• TASK DETAILS:
Please transcribe, word for word, the stretch of the entries from the line containing "Open the Adjust" through the final line of the entries, both ends included.

• LISTED RECORDS:
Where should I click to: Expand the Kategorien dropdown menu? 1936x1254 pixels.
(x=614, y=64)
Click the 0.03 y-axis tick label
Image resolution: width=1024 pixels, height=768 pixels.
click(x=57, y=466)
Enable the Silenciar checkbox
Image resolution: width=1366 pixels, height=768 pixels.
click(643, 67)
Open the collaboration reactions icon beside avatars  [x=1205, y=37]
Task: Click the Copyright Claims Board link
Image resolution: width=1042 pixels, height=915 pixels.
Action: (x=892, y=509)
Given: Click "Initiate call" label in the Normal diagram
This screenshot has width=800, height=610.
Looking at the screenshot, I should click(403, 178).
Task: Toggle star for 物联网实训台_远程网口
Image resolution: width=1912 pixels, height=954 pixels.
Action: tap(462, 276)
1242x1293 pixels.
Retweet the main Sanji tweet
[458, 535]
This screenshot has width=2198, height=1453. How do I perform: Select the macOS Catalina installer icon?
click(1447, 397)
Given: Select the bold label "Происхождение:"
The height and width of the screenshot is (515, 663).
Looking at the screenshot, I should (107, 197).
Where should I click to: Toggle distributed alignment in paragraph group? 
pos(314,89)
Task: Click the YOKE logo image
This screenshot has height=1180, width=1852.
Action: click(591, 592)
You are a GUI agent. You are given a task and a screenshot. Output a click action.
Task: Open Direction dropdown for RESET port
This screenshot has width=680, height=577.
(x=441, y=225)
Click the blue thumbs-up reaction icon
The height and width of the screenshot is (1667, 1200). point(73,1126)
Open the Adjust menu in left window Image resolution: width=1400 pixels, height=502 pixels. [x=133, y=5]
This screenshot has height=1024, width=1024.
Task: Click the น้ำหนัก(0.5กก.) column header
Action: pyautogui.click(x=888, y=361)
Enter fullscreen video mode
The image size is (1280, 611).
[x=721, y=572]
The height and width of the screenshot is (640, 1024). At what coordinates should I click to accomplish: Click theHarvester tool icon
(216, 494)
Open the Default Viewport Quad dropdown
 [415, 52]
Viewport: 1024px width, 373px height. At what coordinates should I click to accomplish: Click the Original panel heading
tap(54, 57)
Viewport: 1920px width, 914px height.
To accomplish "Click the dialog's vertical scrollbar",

• FINAL ANSWER:
Open the Adjust menu in left window Image resolution: width=1400 pixels, height=502 pixels. [x=133, y=5]
This screenshot has height=1024, width=1024.
Task: Click the น้ำหนัก(0.5กก.) column header
Action: pyautogui.click(x=888, y=361)
Enter fullscreen video mode
The image size is (1280, 611).
[x=721, y=572]
The height and width of the screenshot is (640, 1024). At what coordinates should I click to accomplish: Click theHarvester tool icon
(216, 494)
Open the Default Viewport Quad dropdown
 [415, 52]
Viewport: 1024px width, 373px height. At what coordinates should I click to accomplish: Click the Original panel heading
tap(54, 57)
Viewport: 1920px width, 914px height.
To accomplish "Click the dialog's vertical scrollbar",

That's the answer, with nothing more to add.